Toxic Principles in Plants Flashcards
MOA of insoluble calcium oxalate?
plant cells have needle shaped calcium oxalate crystals that penetrate the oral mucosa and tongue
Clinical signs of insoluble calcium oxalate?
irritation of lips, mouth, throat, V+, some cases die of suffocation
MOA of soluble calcium oxalate?
bind to Ca and precipitation of insoluble calcium oxalates in soft tissues and kidney
Clinical signs of soluble calcium oxalate?

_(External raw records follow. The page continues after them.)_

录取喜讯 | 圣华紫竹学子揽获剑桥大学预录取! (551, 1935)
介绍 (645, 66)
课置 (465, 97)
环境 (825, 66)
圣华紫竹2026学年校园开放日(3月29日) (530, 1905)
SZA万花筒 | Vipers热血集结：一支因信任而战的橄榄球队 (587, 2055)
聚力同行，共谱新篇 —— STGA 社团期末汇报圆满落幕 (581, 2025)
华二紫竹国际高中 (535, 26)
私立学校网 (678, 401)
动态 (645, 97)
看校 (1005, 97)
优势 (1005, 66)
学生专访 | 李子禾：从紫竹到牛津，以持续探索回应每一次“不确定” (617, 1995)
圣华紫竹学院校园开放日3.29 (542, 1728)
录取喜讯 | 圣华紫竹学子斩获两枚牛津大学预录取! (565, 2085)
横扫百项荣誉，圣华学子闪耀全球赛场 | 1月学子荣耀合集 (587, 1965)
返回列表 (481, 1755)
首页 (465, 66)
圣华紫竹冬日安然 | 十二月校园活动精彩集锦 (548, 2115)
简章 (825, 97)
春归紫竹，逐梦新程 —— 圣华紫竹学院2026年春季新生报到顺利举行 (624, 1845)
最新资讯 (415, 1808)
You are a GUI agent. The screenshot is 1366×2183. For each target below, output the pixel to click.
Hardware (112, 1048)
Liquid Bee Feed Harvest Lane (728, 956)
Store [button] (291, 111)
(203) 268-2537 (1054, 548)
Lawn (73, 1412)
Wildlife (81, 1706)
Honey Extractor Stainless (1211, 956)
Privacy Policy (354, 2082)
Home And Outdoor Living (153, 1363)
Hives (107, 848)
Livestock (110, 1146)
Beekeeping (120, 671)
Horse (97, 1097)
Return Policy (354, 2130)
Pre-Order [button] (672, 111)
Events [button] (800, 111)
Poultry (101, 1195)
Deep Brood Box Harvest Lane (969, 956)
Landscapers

hypocalcemia, kidney damage
MOA of isocupressic acid?
vasoconstriction and decrease in uterine blood flow–increased fetal cortisol levels
Clinical signs of isocupressic acid?
abortion in cattle
MOA of quinone?
primary photosensitization
Clinical signs of quinone?
erythema and pruritus, edema, and necrosis of skin–secondary bacterial infections
MOA of tannic acid?
tissue damage including GI lesions and kidney damage
Clinical signs of tannic acid?
cattle–>constipation, brown urine, atony, anorexia, depression
monogastrics–>mainly GI
MOA of triterpene acid?
liver damage and hepatic photosensitization
Clinical signs of triterpene acid?
depression, anorexia, constipation, diarrhea, icterus, photophobia, erythema of skin, swelling, necrosis and sloughing
MOA of colchicine?
anti mitotic by binding to tubular and inhibiting spindle formation during cell division
Clinical signs of colchicine?
involves many organs
MOA of diterpene alkaloids?
Competitive blockade of the nicotinic receptors at the muscle endplate similar to curare
Clinical signs of diterpene alkaloids?
- sudden death in cattle
- Early signs are signs of neuromuscular blockade including muscle weakness, stiffness, staggering, bloating, recumbency, and collapse
- Monkshood also show cardiac arrhythmias
Treatment for diterpene alkaloid toxicosis?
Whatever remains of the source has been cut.